As a result of receiving the requisite consents in the Consent Solicitation to adopt the Proposed Amendment, the Company, the Issuer and U.S. Bank Trust Company, National Association, as successor-in-interest to U.S. Bank National Association, as trustee (the “Trustee”), will enter into a supplemental indenture to the Indenture (the “Supplemental Indenture”) giving effect to the Proposed Amendment. The Proposed Amendment will not become operative unless and until the Company purchases all 2027 Notes validly tendered (and not validly withdrawn) in the Tender Offer. Upon becoming operative, the Proposed Amendment will apply to all Holders of the 2027 Notes.

The Company will continue to accept Notes tendered after the Early Tender Expiration. The Tender Offer and the Consent Solicitation will expire at 5:00 p.m., Central European time (11:00 a.m., New York City time), on June 30, 2026, unless extended by the Company in its sole discretion (such time and date, as the same may be extended, the “Expiration Time”). Holders of Notes who validly tender their Notes following the Early Tender Expiration and at or prior to the Expiration Time will be entitled to receive the Tender Offer Consideration. No tenders submitted after the Expiration Time will be valid. Payment for the Notes that are validly tendered at or prior to the Expiration Time and that are accepted for purchase will be made on a date promptly following the Expiration Time, which is currently anticipated to be July 6, 2026, the third business day following the Expiration Time (the “Final Settlement Date”).

The terms and conditions of the Tender Offer and the Consent Solicitation are described in an Offer to Purchase and Consent Solicitation Statement, dated June 1, 2026 (the “Offer to Purchase and Consent Solicitation Statement”). The Tender Offer and Consent Solicitation are subject to the satisfaction or waiver of certain conditions set forth in the Offer to Purchase and Consent Solicitation Statement.

The Company reserves the right to terminate or extend the Tender Offer or the Consent Solicitation if any condition to the Tender Offer or the Consent Solicitation is not satisfied (or otherwise in its sole discretion), and to amend the Tender Offer or the Consent Solicitation in any respect.
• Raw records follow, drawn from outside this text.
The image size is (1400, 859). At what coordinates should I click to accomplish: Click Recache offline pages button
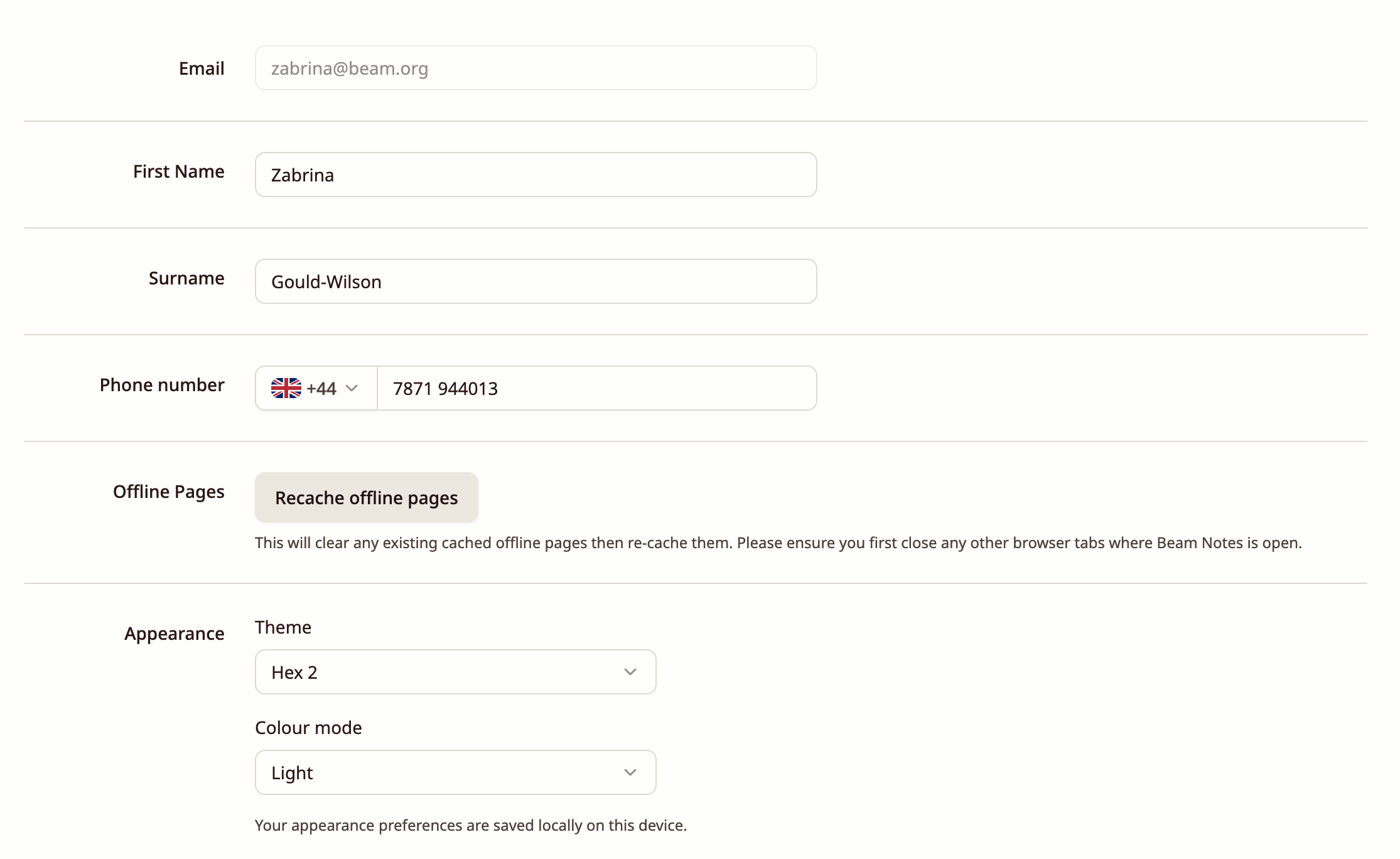click(x=367, y=497)
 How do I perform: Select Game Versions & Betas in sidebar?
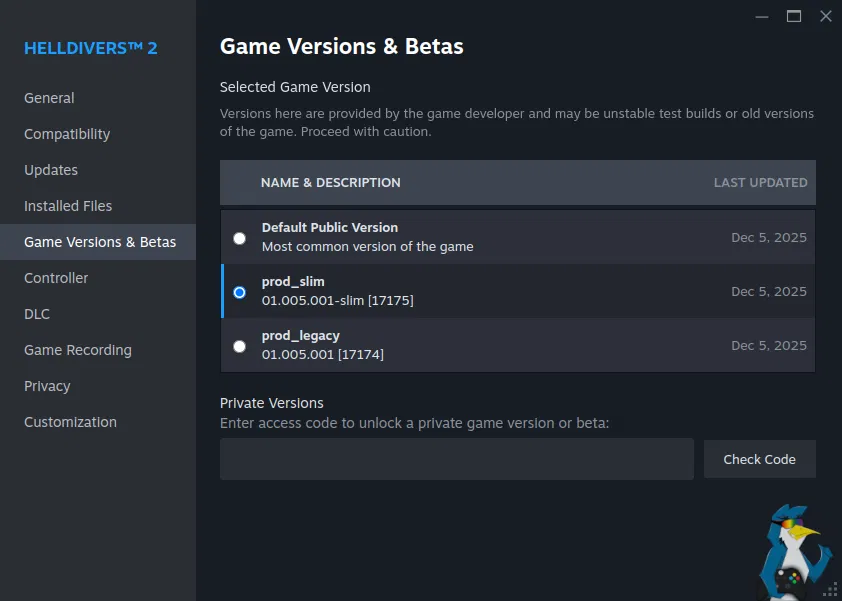point(100,242)
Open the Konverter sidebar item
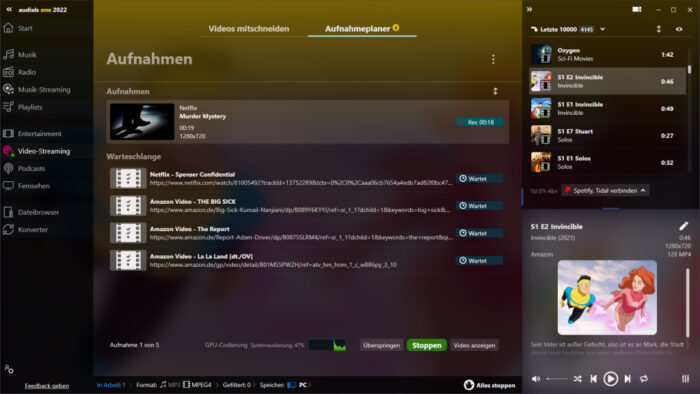Screen dimensions: 700x394 point(33,229)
Citigroup Global Markets Inc. is the dealer manager and solicitation agent (the “Dealer Manager”) in the Tender Offer and the Consent Solicitation. Global Bondholder Services Corporation has been retained to serve as the tender and information agent (the “Tender and Information Agent”) for the Tender Offer and the Consent Solicitation. Questions regarding the Tender Offer and the Consent Solicitation should be directed to Citigroup Global Markets Inc. by telephone at +1 (212) 723-6106 (call collect) or +1 (800) 558-3745 (toll-free). Requests for copies of the Offer to Purchase and Consent Solicitation Statement and other related materials should be directed to Global Bondholder Services Corporation by telephone at (212) 430-3774 (bankers and brokers, call collect) or (855) 654-2014 (all other, toll-free); or by email at contact@gbsc-usa.com.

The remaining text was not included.